+44 7868 792050
Michelle E Farkas
Scientific Tracks Abstracts: J Phys Chem Biophys
Macrophages are white blood cells that play disparate roles in homeostasis and immune responses. They can reprogram their phenotypes to pro-inflammatory (M1) or anti-inflammatory (M2) states in response to their environment. About 8–15% of the macrophage transcriptome has circadian oscillations, including genes related to their functioning. As circadian rhythms are associated with cellular phenotypes, we hypothesized that polarization of macrophages to opposing subtypes might differently affect their circadian rhythms. We tracked circadian rhythms in RAW 264.7 macrophages using luminescent reporters. Cells were stably transfected with Bmal1:luc and Per2:luc reporters, representing positive and negative components of the molecular clock. Strength of rhythmicity, periods and amplitudes of time series were assessed using multiple approaches. M1 polarization decreased amplitudes and rhythmicities of Bmal1:luc and Per2:luc, but did not significantly affect periods, while M2 polarization increased periods but caused no substantial alterations to amplitudes or rhythmicity.

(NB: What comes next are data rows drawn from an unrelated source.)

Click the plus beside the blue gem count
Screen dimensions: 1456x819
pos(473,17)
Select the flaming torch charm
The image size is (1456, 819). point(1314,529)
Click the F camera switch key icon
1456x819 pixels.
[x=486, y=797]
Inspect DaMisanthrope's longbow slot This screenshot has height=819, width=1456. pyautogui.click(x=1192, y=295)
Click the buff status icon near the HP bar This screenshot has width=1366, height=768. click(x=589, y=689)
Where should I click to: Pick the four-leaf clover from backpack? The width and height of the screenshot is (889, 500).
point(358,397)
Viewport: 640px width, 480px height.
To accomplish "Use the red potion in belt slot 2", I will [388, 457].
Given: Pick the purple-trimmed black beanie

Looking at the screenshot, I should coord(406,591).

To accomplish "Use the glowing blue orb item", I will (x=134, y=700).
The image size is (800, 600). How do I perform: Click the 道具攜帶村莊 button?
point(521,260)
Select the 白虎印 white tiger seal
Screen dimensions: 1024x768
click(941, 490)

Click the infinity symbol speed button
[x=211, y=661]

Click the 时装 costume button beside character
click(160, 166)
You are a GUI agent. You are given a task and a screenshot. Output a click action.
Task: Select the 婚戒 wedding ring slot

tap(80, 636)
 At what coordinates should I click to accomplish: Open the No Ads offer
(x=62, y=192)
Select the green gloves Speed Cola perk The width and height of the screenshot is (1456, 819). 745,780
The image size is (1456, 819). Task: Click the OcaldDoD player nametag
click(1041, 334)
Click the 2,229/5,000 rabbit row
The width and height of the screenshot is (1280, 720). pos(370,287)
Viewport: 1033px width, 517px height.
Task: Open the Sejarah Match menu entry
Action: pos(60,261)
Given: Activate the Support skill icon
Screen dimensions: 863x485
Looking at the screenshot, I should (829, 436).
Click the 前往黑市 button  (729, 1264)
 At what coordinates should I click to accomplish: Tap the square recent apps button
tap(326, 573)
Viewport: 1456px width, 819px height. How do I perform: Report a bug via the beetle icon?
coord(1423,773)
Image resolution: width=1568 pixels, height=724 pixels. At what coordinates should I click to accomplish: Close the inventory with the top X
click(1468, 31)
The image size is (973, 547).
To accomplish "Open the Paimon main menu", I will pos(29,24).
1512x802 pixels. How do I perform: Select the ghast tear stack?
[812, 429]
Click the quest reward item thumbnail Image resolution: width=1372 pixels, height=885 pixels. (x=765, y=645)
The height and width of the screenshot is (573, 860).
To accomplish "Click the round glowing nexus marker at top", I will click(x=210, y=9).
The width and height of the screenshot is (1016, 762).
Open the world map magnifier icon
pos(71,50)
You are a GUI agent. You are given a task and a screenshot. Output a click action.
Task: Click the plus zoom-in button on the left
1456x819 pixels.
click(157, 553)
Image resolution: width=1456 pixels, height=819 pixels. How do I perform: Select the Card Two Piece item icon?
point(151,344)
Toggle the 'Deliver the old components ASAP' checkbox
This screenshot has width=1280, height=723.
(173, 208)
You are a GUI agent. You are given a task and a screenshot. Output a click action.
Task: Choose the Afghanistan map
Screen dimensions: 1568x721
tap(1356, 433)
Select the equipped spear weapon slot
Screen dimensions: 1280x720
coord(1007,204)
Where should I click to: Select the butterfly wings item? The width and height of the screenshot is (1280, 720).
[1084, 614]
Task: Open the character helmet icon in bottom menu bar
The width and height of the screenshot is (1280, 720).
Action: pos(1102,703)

As macrophage phenotypes are also altered in the presence of cancer cells, we tested circadian effects of conditioned media from mouse breast cancer cells. Media from highly aggressive 4T1 cells caused loss of rhythmicity, while media from less aggressive EMT6 cells yielded no changes. As macrophages play roles in tumors, and oncogenic features are associated with circadian rhythms, we tested whether conditioned media from macrophages could alter circadian rhythms of cancer cells. Conditioned media from RAW 264.7 cells resulted in lower rhythmicities and periods, but higher amplitudes in human osteosarcoma, U2OS-Per2:luc cells. Phenotypic changes in macrophages result in altered circadian characteristics and suggest that there is an association between circadian rhythms and macrophage polarization state. Additionally, our data demonstrate that macrophages treated with breast cancer-conditioned media have circadian phenotypes similar to those of the M1 subtype, and cancer cells treated with macrophage-conditioned media have circadian alterations, providing insight to another level of cross-talk between macrophages and cancer.
Michelle Farkas is interested in the generation and application of new tools and platforms for the study, imaging, and treatment of disease. Her research is focused on dynamic biological systems, including understanding the molecular clock and contributions of altered circadian rhythms to disease, and macrophage phenotypic interconversion. Prof. Farkas received her PhD from the California Institute of Technology (USA) in 2010, followed by postdoctoral training at the University of California, Berkeley (USA). In 2013, she began her independent career at University of Massachusetts Amherst. She has received multiple honors including most recently, a Maximizing Investigators’ Research Award (MIRA) from the National Institutes of Health (2021), and was named a Scilog Fellow by the Research Corporation for Science Advancement (2020).